Primer sequence and accession number, forward sequence (top) and reverse sequence (bottom) employed in RT-PCR assays for the assessment of myelin-related gene targets.
Gene Target | Accession Number | Primer Sequence |
---|---|---|
Mitochondrial ribosomal protein L13 (MRPL13) | NM_17330.2 | 5′-ATGAACACCAACCCGTCTCG-3′ 5′-CCACCATCCGCTTTTTCTTGTC-3′ |
18s Ribosomal RNA subunit (18S rRNA) | NR_046237.1 | 5′-GTTCCGACCATAAACGATGC-3′ 5′-CGCTCCACCAACTAAGAACG-3′ |
Oligodendrocyte transcription factor 1 (OLIG1) | NM_021770.4 | 5′-ATTGCCTCCCCACCATAAGC-3′ 5′-GATGCTCGCGGGTACAAAAC-3′ |
Oligodendrocyte transcription factor 2 (OLIG2) | NM_001100557.1 | 5′-AGCCAGGTTCTCTTTCGCAG-3′ 5′-CCGGAGACGATCTAGGCTTTC-3′ |
Myelin basic protein (MBP) | NM_001025291.1 | 5′-GGCATCACAGAAGAGACCCTC-3′ 5′-GTCAAGGATGCCCGTGTCT-3′ |
Myelin-associated glycoprotein (MAG) | NM_017190.4 | 5′-CCAGACCATCCAACCTTCTGTAT-3′ 5′-GTCTCCTGATTCCGCTCCAA-3′ |
Myelin oligodendrocyte protein (MOG) | NM_022668.2 | 5′-CGCCGTGGAGTTGAAAGTAGA-3′ 5′-AGTGAGGATCAAAAGTCCGATGG-3′ |
2.5. Statistical Analysis
2.5.1. Experiment 1
Statistical analyses were performed in SPSS (IBM SPSS Statistics Version 22). An analysis of variance (ANOVA) was used to determine whether the thiamine status altered the BECs.
To examine the initial treatment effects in myelin-related gene expression for all experimental conditions (PF, CET, CET-PTD, PTD), a one-way ANOVA was conducted at T0 (one month into treatment).
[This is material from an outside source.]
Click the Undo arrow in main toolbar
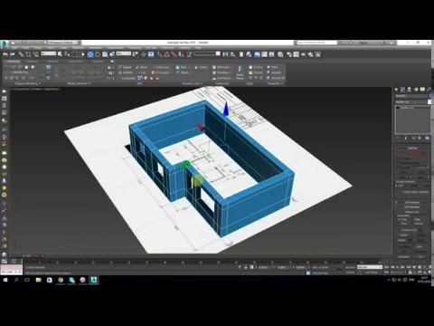 (x=5, y=54)
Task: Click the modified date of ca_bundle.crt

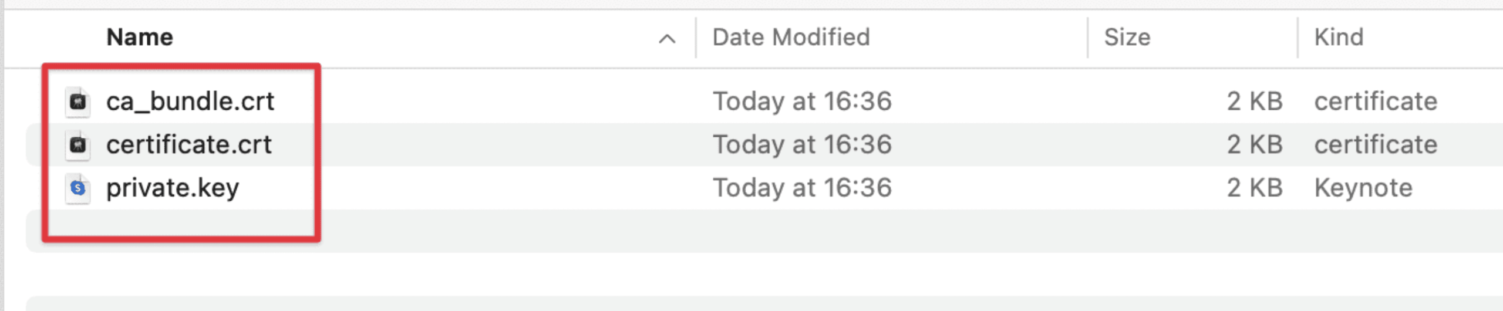Action: 802,102
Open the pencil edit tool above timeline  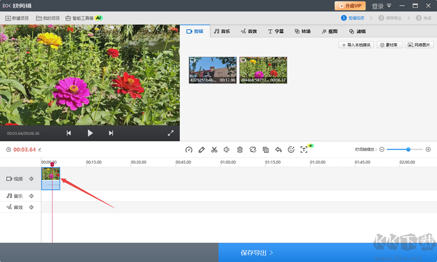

Following a significant main effect, post hoc contrasts were used to compare the each group to PF control. A significance value of p≤0.02 was used to address type 1 error arising from multiple contrasts. A one-way repeated measure ANOVA was utilized to examine differences in myelin-related gene expression across the brain structures (the frontal cortex, the parietal cortex, and the cerebellum). This analysis examined how the gene expression levels were altered with regard to the brain regions. Following a significant main effect, post hoc contrasts were used to target a specific alteration in the myelin genes as a function of treatment conditions. A significance value of p≤0.02 was used to address type 1 error arising from multiple contrasts.
2.5.2. Experiment 2
A repeated measure ANOVA was used to assess the BECs at months 1, 3, and 6 for all groups receiving EtOH (CET, CETT, CET-PTD). One-way ANOVAs were used to analyze target gene expression across PF groups (T1, T2, T3); if there was no significant difference between PF1, PF2, and PF3, a single ultimate control group was used (PF). Two analyses were conducted with specific objectives: the first analysis was done to examine the effect of the treatment across each time point and the effect of the recovery time in each experimental condition. Differences in myelin-related gene expression as a function of the experimental condition (PF, CET, CET+T, CET-PTD, PTD-EAS, PTD-MAS) were analyzed with a one-way ANOVA at each time point (T1–T3). The second analysis was done to examine the changes in myelin-related gene expression across time points in each experimental condition. Post hoc contrasts were used to compare each time point. All values were expressed as a mean percent expression ± standard error. A significance value of p≤0.02 was used to address type 1 error arising from multiple contrasts.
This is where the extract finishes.